Current Research

My long-term interest is to study endogenous properties of single inhibitory interneuron that allows them to serve as information capture and storage devices in the brain. Towards this end, I perform two-photon Ca2+ imaging, electrophysiological recordings and optogenetic manipulations from in vivo cortical circuits, combined with molecular perturbations including CRISPR-Cas9 mediated genome editing, to identify cellular mechanisms within or between neurons that enable their retention and consolidation of information, integration of sensory inputs, coincidence detection and refinement of topographic sensory maps.

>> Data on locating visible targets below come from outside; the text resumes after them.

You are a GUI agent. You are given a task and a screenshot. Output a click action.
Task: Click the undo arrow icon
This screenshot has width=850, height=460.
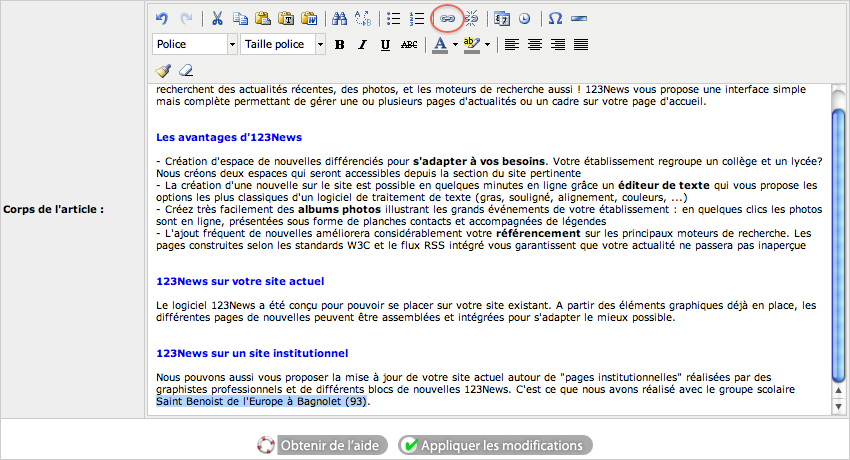(163, 18)
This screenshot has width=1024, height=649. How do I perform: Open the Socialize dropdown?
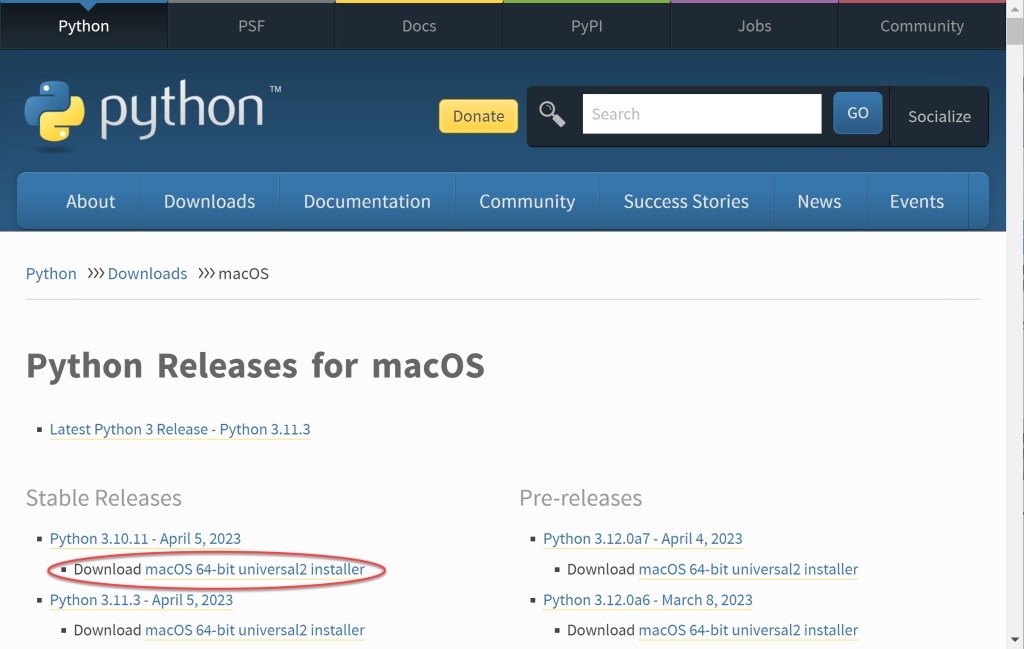(x=938, y=116)
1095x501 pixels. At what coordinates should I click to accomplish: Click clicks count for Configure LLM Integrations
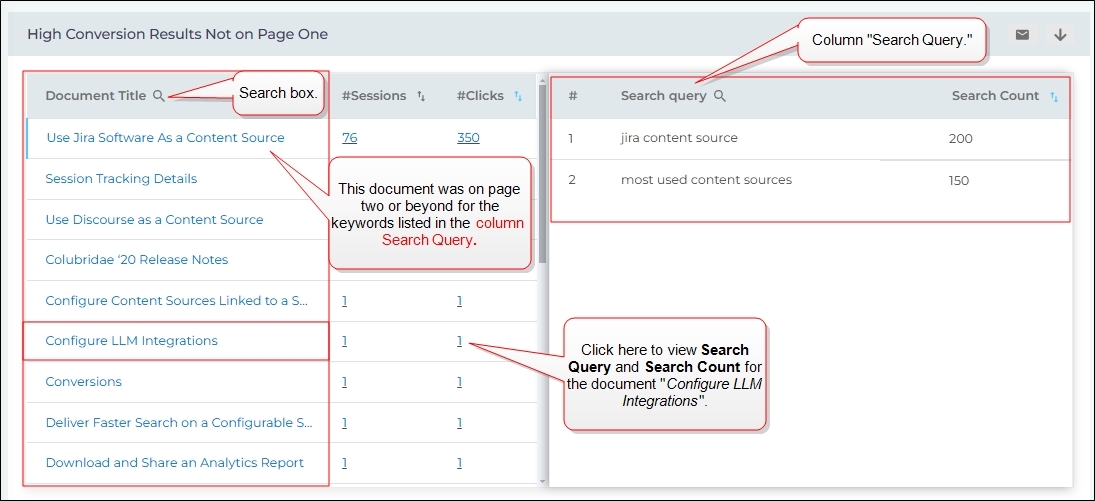click(460, 341)
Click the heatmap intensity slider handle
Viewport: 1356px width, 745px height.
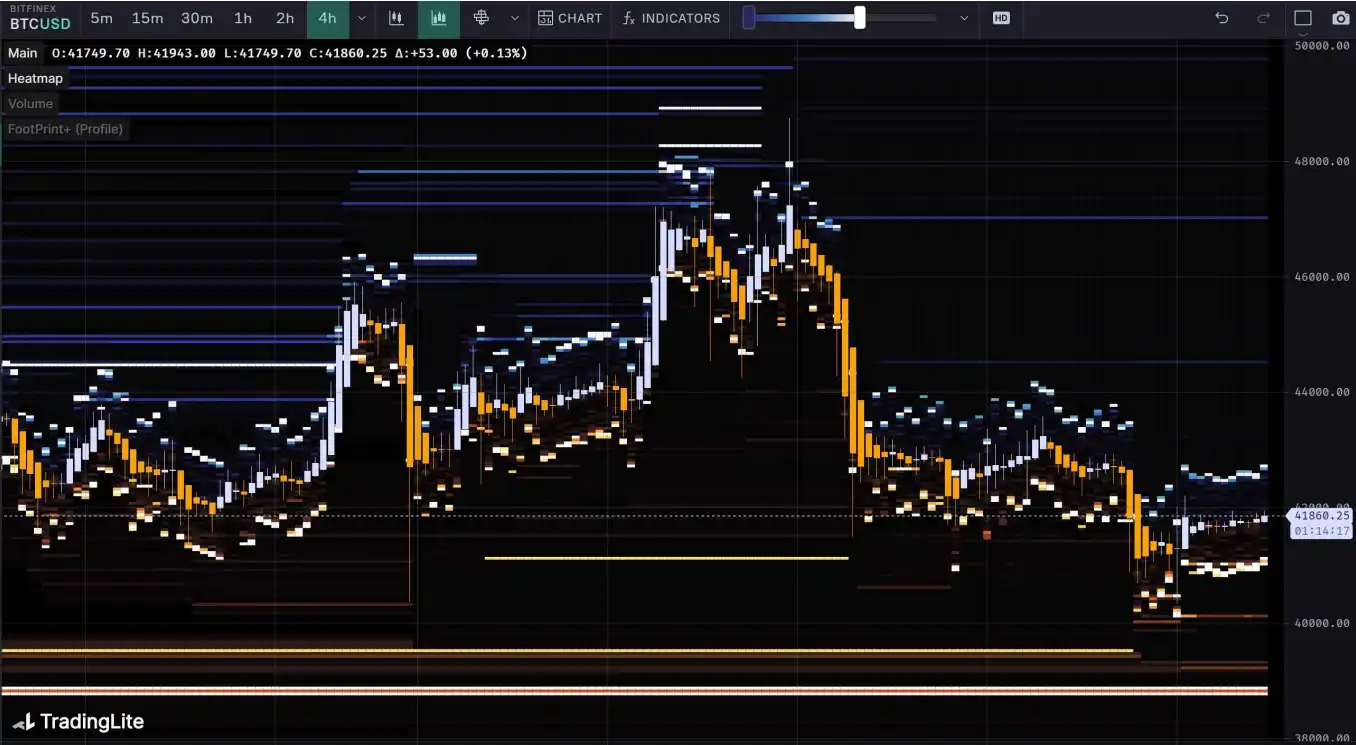point(859,18)
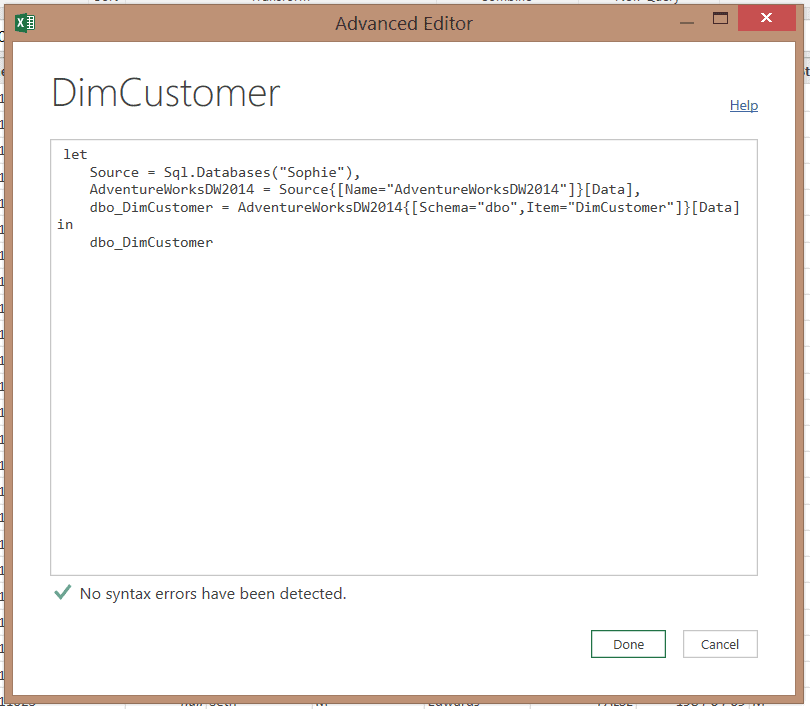Click the green syntax check mark icon
Viewport: 810px width, 709px height.
[62, 593]
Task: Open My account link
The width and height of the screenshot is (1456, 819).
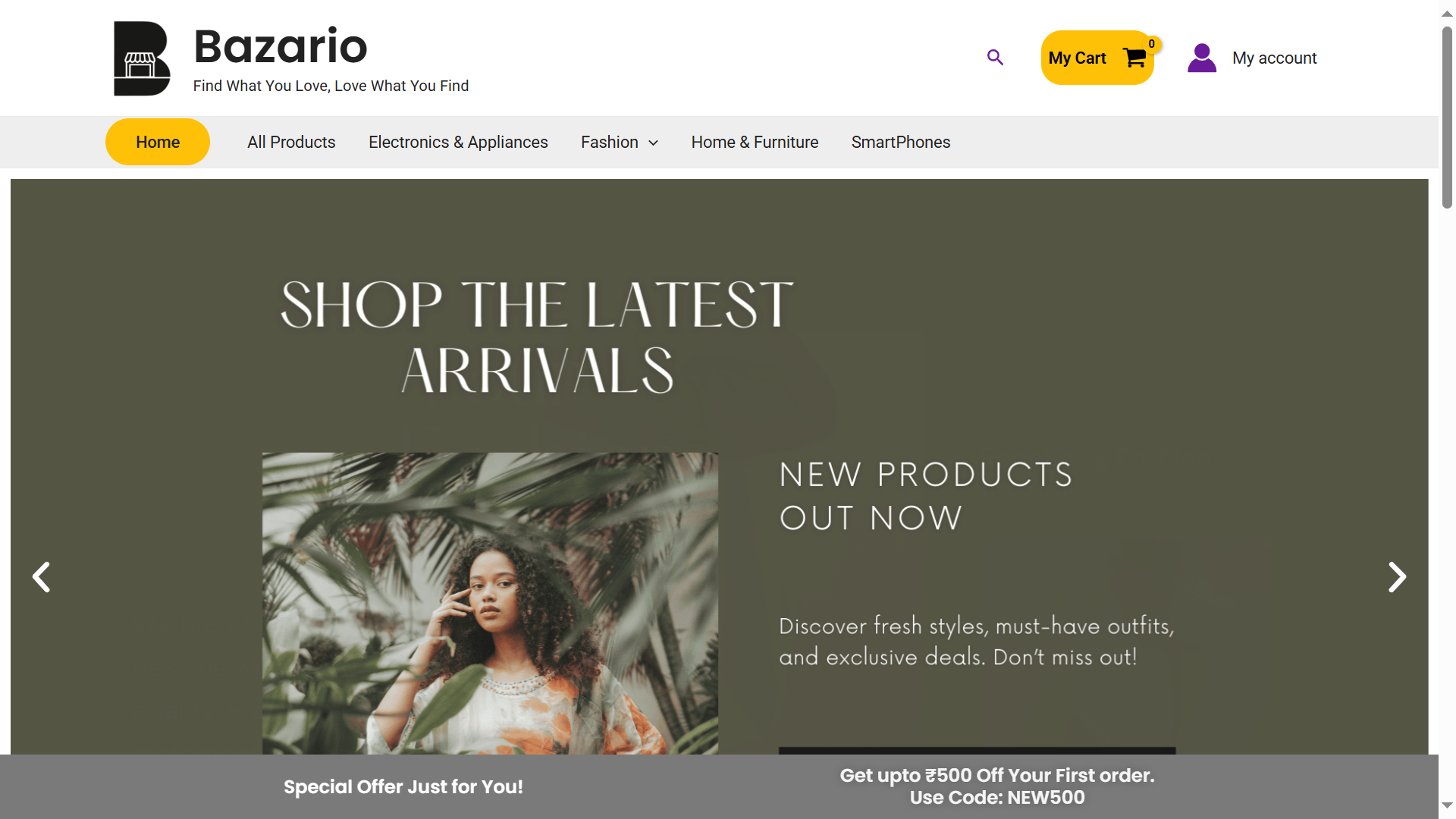Action: [1274, 58]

Currently, as a Marie Curie Fellow​​ and together with a NARSAD grant, I continue studying neural circuit deficits in Autism Spectrum Disorders, reward processing and goal-directed learning in awake behaving animals, essentially building a bridge between mesoscopic neural circuits encoding specific behavior. 

Interneurons and Cortical Plasticity

Interneuron deficits in Neuropsychiatric Disorders

Rett syndrome (RTT) arises from loss of function mutations in Mecp2 in the brain, but fundamental aspects of its physiological mechanisms are unresolved. Here, by whole-cell recording of synaptic responses in visual cortex of MeCP2 mutant mice in vivo, we show that visually-driven excitatory and inhibitory conductances are both reduced in cortical pyramidal neurons. The ratio of excitation-to-inhibition (E/I ratio) is increased in amplitude and prolonged in time-course. These changes predict circuit-wide reductions in response reliability and selectivity of pyramidal neurons to visual stimuli, as confirmed by two-photon imaging from MeCP2 mutant mice. Targeted recordings reveal that parvalbumin-expressing (PV+) inhibitory interneurons in mutant mice have reduced responses. PV-specific MeCP2 deletion alone substantially recapitulates effects of global MeCP2 deletion on cortical circuits, including reduced pyramidal neuron responses and reduced response reliability and selectivity. Furthermore, MeCP2 mutant mice show reduced expression of the Cl- cotransporter KCC2 and reduced KCC2/NKCC1 ratio. Perforated patch recordings demonstrate that the reversal potential for GABA is more depolarized in mutant mice, but is restored by application of the NKCC1 inhibitor bumetanide. Treatment with recombinant human IGF1 restores responses of PV+ and pyramidal neurons, including their reliability and selectivity, and increases KCC2 expression to normalize the KCC2/NKCC1 ratio. Thus, loss of MeCP2 in the brain alters both excitation and inhibition in brain circuits via multiple mechanisms. Loss of MeCP2 from a specific interneuron subtype contributes crucially to the cell-specific and circuit-wide physiological deficits of RTT. The joint restoration of inhibition and excitation in cortical circuits is pivotal for functionally correcting the disorder.